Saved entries
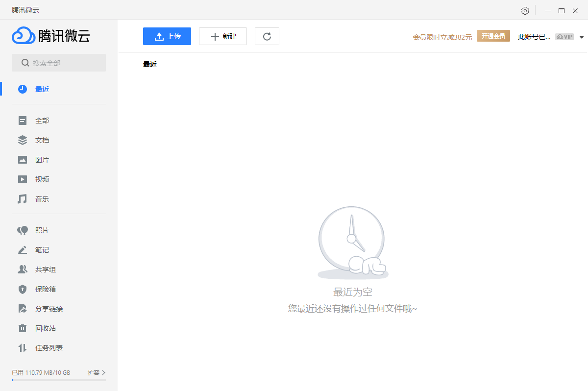The image size is (588, 391).
Task: Click the storage usage progress bar
Action: tap(59, 380)
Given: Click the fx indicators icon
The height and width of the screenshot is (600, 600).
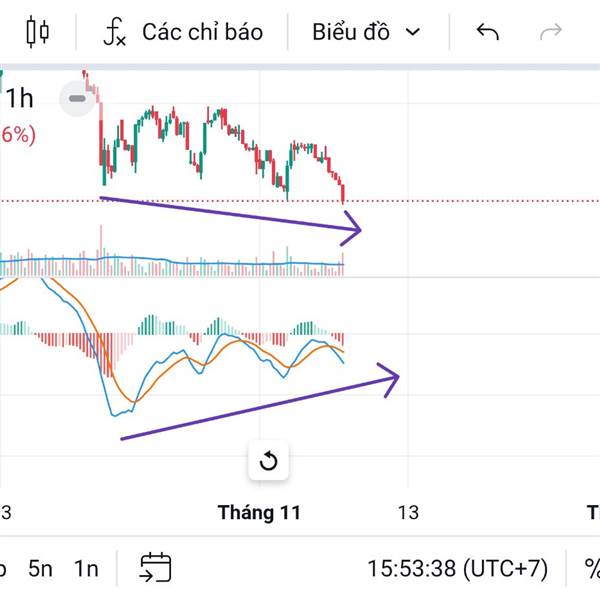Looking at the screenshot, I should pos(115,33).
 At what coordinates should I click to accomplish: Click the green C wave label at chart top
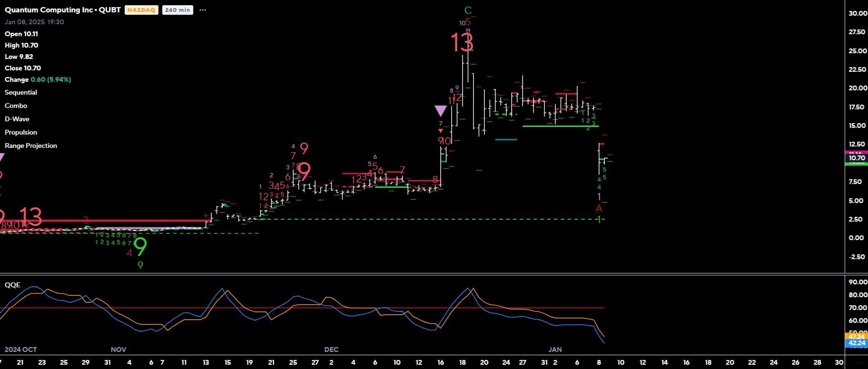click(x=468, y=10)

▶ [WORK TASK]
Going from the line holding "Given: Click the fx indicators icon" to the last line of the data above, reproduce every line exactly, both included, with the pictures omitted.

▶ [SOLUTION]
Given: Click the fx indicators icon
The height and width of the screenshot is (600, 600).
Looking at the screenshot, I should pos(115,33).
 At what coordinates should I click to accomplish: Click the green C wave label at chart top
click(x=468, y=10)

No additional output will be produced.